**PROVIDED RECORDS**:
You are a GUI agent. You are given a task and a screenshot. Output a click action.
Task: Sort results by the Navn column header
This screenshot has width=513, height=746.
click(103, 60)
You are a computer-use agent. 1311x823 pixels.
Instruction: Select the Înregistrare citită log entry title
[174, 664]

**SET PROBLEM**:
Update the entries above by changing every "screenshot" to "screen capture" and leaving everything else the same.

**ANSWER TO THIS EXERCISE**:
You are a GUI agent. You are given a task and a screen capture. Output a click action.
Task: Sort results by the Navn column header
This screen capture has width=513, height=746.
click(103, 60)
You are a computer-use agent. 1311x823 pixels.
Instruction: Select the Înregistrare citită log entry title
[174, 664]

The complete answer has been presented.